Corporate product development
There’s this strange thing about developing corporate software products in-house. Commitment tends to be lower and slipping projects or well, generally accepted. Projects tend to be slipping all the time because the internal client doesn’t have to pay any hard cash to the internal “sponsor” for any last-minute additional changes. Nevertheless the sponsor keeps nagging to deliver projects on time.
So saying no to scope creep is really important, even though the business guys keep requesting new changes. This is why the following part of a The Next Web article on good product management resonated so hard with me:
2. Prioritize ruthlessly
PMs help prioritize the development calendar for engineering, and to do that you need to have excellent organization skills and the ability to make difficult trade-off’s quickly.

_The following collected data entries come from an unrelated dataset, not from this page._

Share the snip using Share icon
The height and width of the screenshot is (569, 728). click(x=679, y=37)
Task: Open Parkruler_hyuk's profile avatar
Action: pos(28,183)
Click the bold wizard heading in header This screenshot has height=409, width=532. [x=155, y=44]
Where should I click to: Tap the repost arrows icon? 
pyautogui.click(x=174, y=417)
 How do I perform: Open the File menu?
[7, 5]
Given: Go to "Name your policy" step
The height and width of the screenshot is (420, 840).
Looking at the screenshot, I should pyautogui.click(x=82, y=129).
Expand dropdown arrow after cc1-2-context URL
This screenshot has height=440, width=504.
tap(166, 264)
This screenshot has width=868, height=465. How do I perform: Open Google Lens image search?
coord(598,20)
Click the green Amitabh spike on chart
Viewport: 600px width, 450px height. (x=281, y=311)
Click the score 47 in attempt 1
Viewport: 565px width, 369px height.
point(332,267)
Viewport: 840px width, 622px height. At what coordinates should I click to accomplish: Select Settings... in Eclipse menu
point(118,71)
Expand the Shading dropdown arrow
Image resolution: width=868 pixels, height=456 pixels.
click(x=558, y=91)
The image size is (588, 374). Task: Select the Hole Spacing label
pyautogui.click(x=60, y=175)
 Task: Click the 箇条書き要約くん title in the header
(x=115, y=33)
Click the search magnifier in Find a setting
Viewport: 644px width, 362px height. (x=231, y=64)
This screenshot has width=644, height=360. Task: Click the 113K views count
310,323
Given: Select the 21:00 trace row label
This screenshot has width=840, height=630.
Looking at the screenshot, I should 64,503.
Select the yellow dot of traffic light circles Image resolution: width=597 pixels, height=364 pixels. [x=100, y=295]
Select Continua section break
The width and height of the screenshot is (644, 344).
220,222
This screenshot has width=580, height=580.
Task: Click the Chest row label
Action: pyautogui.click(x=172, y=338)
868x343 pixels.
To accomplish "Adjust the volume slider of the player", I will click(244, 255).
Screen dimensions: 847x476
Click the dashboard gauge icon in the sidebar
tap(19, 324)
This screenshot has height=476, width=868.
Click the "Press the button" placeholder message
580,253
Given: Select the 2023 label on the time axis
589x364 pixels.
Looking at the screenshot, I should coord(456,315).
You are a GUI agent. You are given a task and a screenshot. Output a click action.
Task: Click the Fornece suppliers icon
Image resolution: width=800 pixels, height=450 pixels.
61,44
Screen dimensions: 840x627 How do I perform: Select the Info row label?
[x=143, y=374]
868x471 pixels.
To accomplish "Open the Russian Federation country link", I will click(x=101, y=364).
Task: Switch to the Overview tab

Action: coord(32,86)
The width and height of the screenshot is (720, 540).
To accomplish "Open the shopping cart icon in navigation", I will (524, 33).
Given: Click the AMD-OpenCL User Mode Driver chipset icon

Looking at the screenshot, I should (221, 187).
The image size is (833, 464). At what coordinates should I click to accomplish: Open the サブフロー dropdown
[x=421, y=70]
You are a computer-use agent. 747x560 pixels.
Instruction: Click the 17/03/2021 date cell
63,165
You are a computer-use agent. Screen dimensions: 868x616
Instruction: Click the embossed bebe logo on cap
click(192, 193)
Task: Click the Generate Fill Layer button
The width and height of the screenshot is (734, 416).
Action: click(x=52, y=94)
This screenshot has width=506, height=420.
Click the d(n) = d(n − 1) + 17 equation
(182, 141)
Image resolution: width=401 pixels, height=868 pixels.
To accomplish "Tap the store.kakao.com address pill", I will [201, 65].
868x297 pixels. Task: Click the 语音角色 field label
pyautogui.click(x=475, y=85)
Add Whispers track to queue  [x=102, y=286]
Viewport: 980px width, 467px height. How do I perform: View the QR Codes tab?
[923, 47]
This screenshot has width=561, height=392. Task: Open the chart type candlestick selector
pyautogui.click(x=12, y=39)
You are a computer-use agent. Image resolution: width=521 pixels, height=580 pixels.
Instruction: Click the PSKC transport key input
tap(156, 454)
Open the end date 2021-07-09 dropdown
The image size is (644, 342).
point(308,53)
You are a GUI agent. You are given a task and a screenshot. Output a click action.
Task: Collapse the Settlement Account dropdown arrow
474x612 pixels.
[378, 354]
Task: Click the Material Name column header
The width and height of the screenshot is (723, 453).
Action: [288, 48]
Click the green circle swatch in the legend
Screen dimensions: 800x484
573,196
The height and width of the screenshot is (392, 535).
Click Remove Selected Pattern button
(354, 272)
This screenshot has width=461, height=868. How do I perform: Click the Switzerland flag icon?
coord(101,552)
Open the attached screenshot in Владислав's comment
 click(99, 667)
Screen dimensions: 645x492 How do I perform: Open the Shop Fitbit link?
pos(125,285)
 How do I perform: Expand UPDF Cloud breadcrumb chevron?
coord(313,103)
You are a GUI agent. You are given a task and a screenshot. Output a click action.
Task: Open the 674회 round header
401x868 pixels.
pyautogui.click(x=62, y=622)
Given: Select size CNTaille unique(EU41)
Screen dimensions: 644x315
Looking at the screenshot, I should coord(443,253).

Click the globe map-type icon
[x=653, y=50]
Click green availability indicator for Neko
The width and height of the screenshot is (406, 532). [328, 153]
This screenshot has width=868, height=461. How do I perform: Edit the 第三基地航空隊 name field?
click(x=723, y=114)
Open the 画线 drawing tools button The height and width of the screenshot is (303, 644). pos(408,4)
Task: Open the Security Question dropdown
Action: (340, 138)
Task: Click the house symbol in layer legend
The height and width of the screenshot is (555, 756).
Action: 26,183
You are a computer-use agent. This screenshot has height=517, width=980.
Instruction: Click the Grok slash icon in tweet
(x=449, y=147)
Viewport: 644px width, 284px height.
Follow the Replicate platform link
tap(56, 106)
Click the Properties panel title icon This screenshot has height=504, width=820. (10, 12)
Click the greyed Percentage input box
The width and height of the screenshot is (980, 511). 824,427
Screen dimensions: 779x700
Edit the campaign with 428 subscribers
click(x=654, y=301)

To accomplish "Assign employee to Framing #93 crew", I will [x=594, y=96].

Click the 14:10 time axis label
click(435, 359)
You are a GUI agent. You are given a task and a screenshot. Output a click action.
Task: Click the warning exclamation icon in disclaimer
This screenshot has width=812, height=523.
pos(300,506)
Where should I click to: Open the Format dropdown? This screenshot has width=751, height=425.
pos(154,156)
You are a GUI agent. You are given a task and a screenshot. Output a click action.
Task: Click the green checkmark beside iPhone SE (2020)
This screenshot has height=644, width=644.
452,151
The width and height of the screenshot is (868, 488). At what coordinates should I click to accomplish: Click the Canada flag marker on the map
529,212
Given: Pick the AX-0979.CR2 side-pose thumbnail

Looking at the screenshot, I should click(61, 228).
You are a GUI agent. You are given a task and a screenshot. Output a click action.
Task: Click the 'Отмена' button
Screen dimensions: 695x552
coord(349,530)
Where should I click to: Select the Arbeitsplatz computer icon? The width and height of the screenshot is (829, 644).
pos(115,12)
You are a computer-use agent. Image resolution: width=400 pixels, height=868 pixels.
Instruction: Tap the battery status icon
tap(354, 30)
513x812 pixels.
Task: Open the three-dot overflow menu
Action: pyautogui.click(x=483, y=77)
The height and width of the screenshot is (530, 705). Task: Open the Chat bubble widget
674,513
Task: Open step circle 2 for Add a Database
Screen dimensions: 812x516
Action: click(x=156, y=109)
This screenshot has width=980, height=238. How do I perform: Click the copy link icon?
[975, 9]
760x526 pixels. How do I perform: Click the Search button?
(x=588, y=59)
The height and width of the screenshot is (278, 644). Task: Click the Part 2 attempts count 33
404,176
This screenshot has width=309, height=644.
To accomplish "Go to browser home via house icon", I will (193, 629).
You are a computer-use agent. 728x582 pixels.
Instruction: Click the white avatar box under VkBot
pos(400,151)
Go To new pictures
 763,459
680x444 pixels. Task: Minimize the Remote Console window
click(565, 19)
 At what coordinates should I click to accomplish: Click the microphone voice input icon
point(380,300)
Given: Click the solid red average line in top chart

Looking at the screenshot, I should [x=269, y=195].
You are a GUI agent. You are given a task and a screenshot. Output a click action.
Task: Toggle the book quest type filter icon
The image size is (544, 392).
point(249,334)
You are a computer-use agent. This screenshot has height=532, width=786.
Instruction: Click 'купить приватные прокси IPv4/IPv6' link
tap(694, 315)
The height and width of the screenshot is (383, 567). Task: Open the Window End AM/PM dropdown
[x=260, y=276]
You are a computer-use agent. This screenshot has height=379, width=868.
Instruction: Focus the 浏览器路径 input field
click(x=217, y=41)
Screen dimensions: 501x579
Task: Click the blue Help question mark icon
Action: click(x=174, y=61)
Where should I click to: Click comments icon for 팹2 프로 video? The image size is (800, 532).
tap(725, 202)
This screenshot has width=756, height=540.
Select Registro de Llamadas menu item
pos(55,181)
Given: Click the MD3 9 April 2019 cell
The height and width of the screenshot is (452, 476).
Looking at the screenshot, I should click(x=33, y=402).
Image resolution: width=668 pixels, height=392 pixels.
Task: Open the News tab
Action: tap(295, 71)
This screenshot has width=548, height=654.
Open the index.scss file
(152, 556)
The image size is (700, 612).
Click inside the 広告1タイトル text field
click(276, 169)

Back when I worked at Yahoo, we once had to decide on a painful feature tradeoff 24 hours before a huge product launch. I had a lot of influence with the team, and wanted our engineering resources to focus on a near-complete feature I felt was key for our differentiation. The PM on the team wanted to cut it, even though we’d invested tons of engineering hours into the feature already.
He changed my mind by explaining why minimizing the risk associated with this particular feature was critical to a successful launch, offering a creative plan for communicating the change in scope to the team while maintaining morale and excitement for the launch, and proposing we include this feature in the next earliest release post launch. I learned a lot from his ability to ignore the noise, focus on the most important issues, and stand up to me for what he felt was right (and he was absolutely right).
The problem often is of course to decide on what are those most important issues. Most of the times the client keeps changing that list. Standing up is a very hard problem too, even though saying “no” is quite easy.
I can highly recommend reading the article as it’s quite complete on the product development job description.